И когда блокаду эту прорвали, мне показалось, что из туалета вылезла пышных форм дама и тот самый хохотун.

– В шкафу посмотри.

– Да разве она в нем поместится?

– Да я про шапку…

– А… – протянул несчастный. Володя Пятницкий был озабочен на свой манер. У него исчезла вена! Я ничего не понимаю в этих делах, но он решал этот вопрос так. Он ходил от одного к другому, спрашивал, какая у кого группа крови. Оказалось, никто ничего не знал про себя в этом плане.
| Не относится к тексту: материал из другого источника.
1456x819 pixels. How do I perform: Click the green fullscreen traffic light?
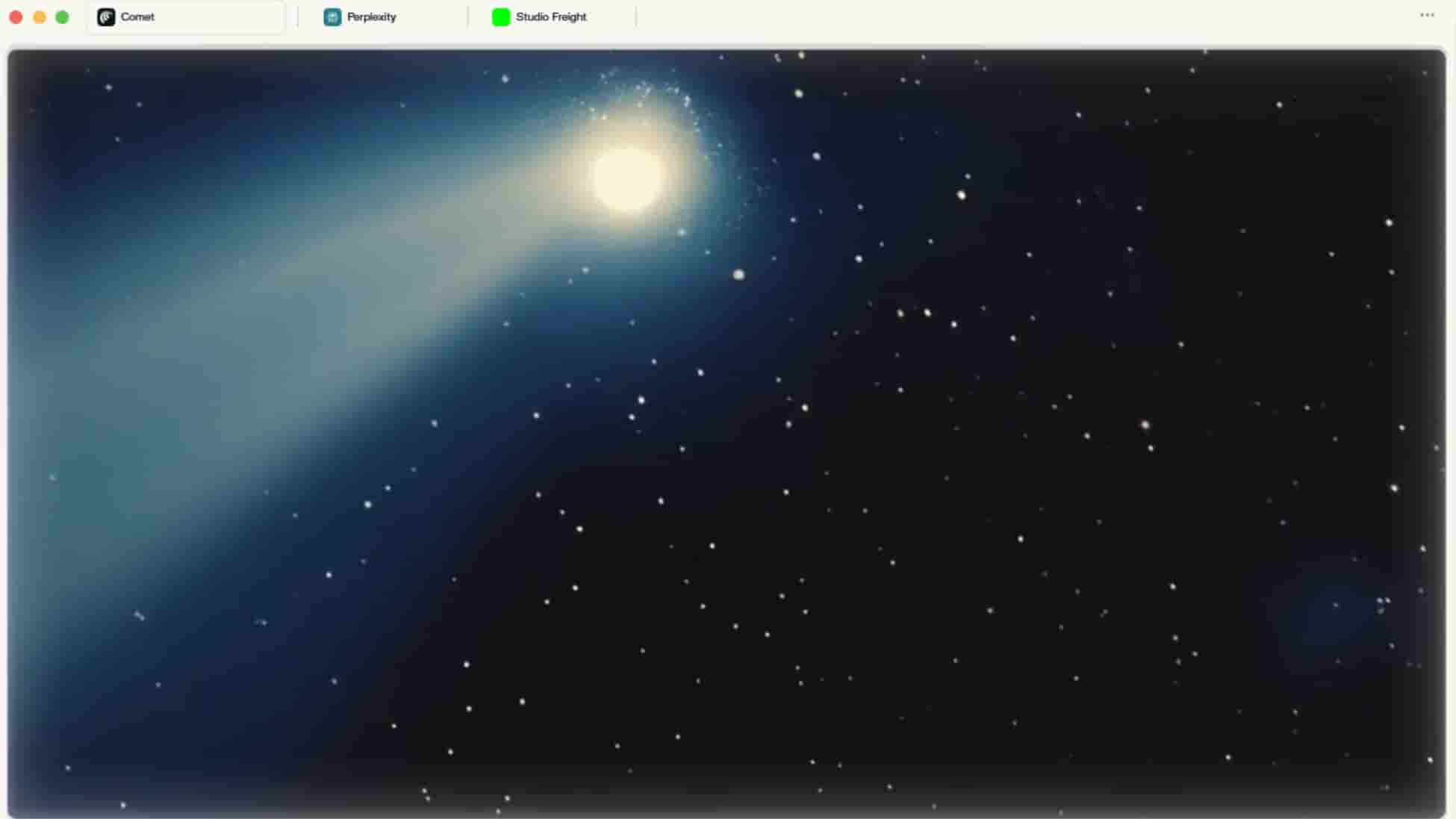coord(63,16)
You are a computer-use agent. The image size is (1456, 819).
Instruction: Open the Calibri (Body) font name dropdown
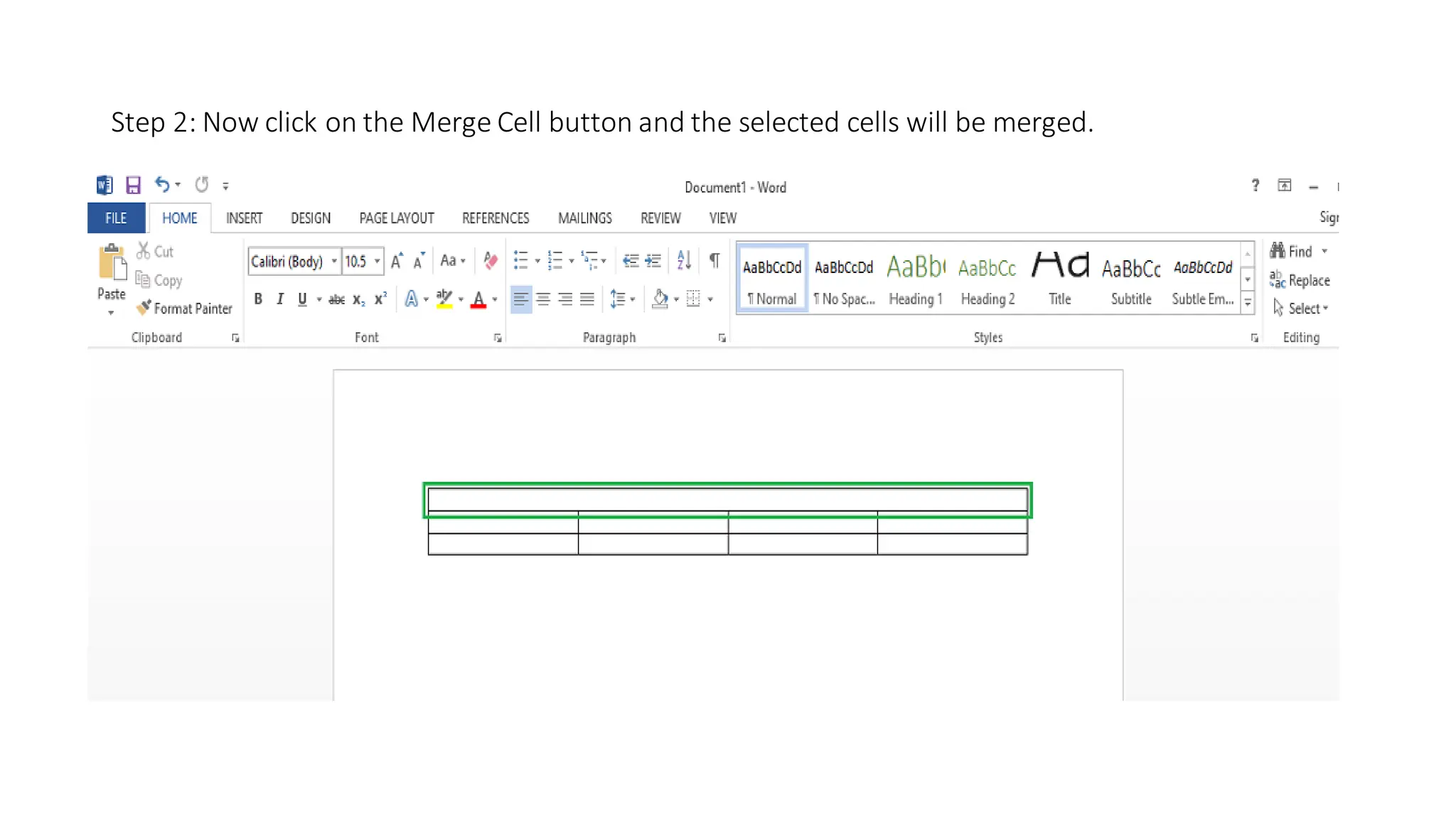coord(334,262)
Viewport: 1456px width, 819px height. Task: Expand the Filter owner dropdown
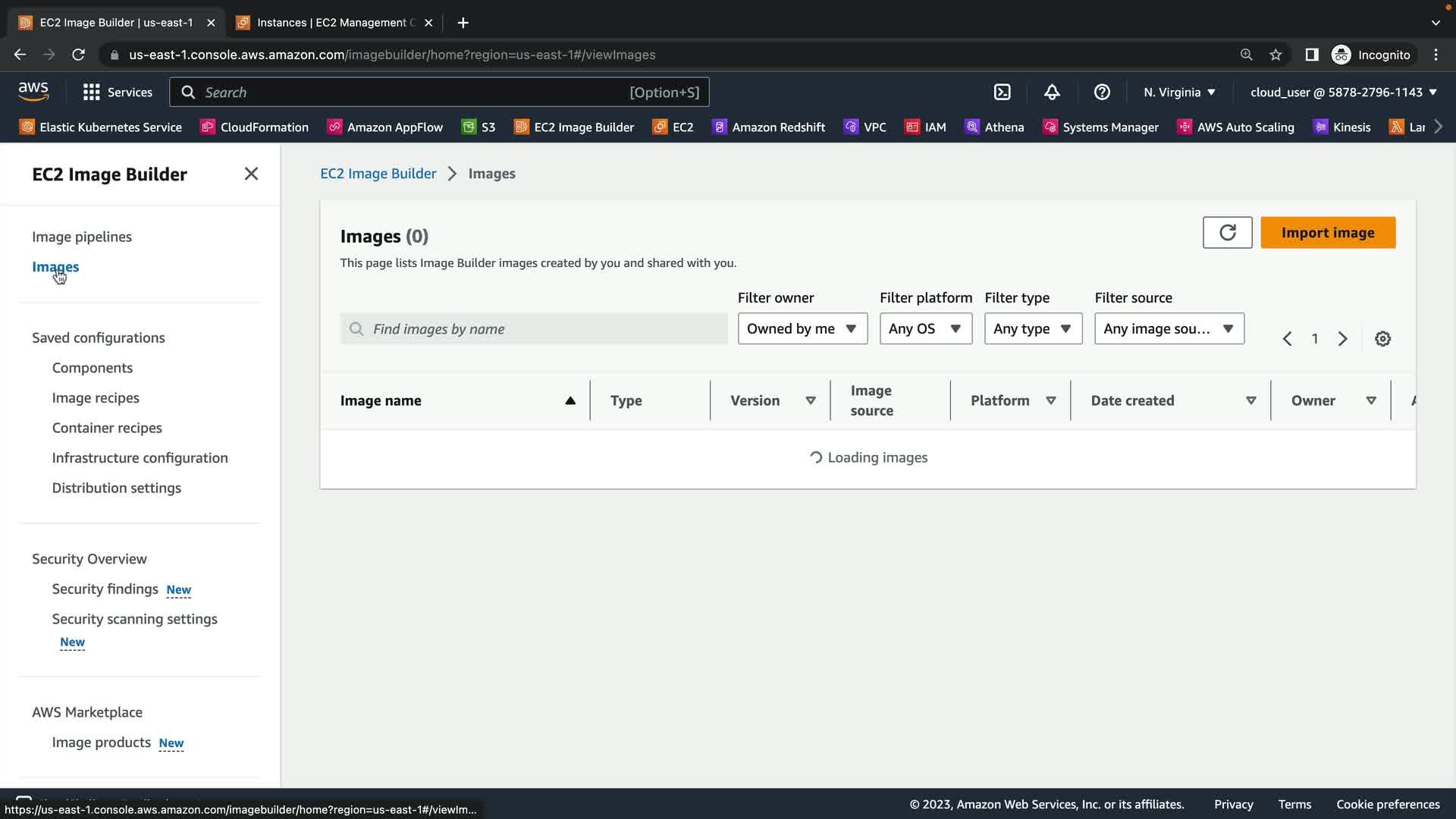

В конце концов он остановился на перепуганном парнишке, бледном как молоко и почти такими же белыми, чуть желтоватыми волосами. Он тоже не знал свою группу.

– Да черт с ней, – сказал Пятница. – Давай какая есть. – Дальше он всадил шприц ему в вену и произвел забор крови, затем вылил ее в тарелку. Досмотреть процесс до конца мне не удалось, звонили в дверь. Это были менты. И главное, их было много. Прямо спецоперация какая-то. Не хватало только положить всех на пол. Впрочем, в те хлипкие времена не было еще такой моды. Старший раздавал команды, и те закрутились волчками по дому. Пятница в этот момент производил свою операцию. Медленно, не отрывая глаз, он давил шприц, и казалось, поршень никогда не дойдет до нулевой отметки.

– Колешься, зараза?! – подошел старший и стал наблюдать.

– Колюсь, – безразлично, не отвлекаясь на пустое, ответил Пятница.

Мент терпеливо ждал. Пепел с его сигареты упал в тарелку с кровью. Но вот резиновый жгут отлетел от руки, Володя, довольный, расслабился, и мент скомандовал:

– В машину…

– Там чердак еще, – доложили.

– Осмотреть, быстро!

В доме ничего не нашли, но всех погрузили в машины (машин было аж две, одна многоместная) и повезли в участок. Выходя из дома, столкнулись с входящей хозяйкой. Она гуляла праздник у подруги, и теперь вместе они возвращались домой. Их замели тоже – до кучи.

А там что?.. Опросили всех и выставили за порог. Ментам, конечно, стало ясно, что вперлись они не в те двери, но надо же было сохранять лицо, потому добросовестно опросили всех. Когда же дело дошло до Володи, разглядели, что он уже в другом мире, и решили оставить его до утра. День следующий выдался выходной или еще как-то там, и следователь в тот день отсутствовал. Пришлось дожидаться еще день, до понедельника. И менты решили попользоваться ситуацией с толком.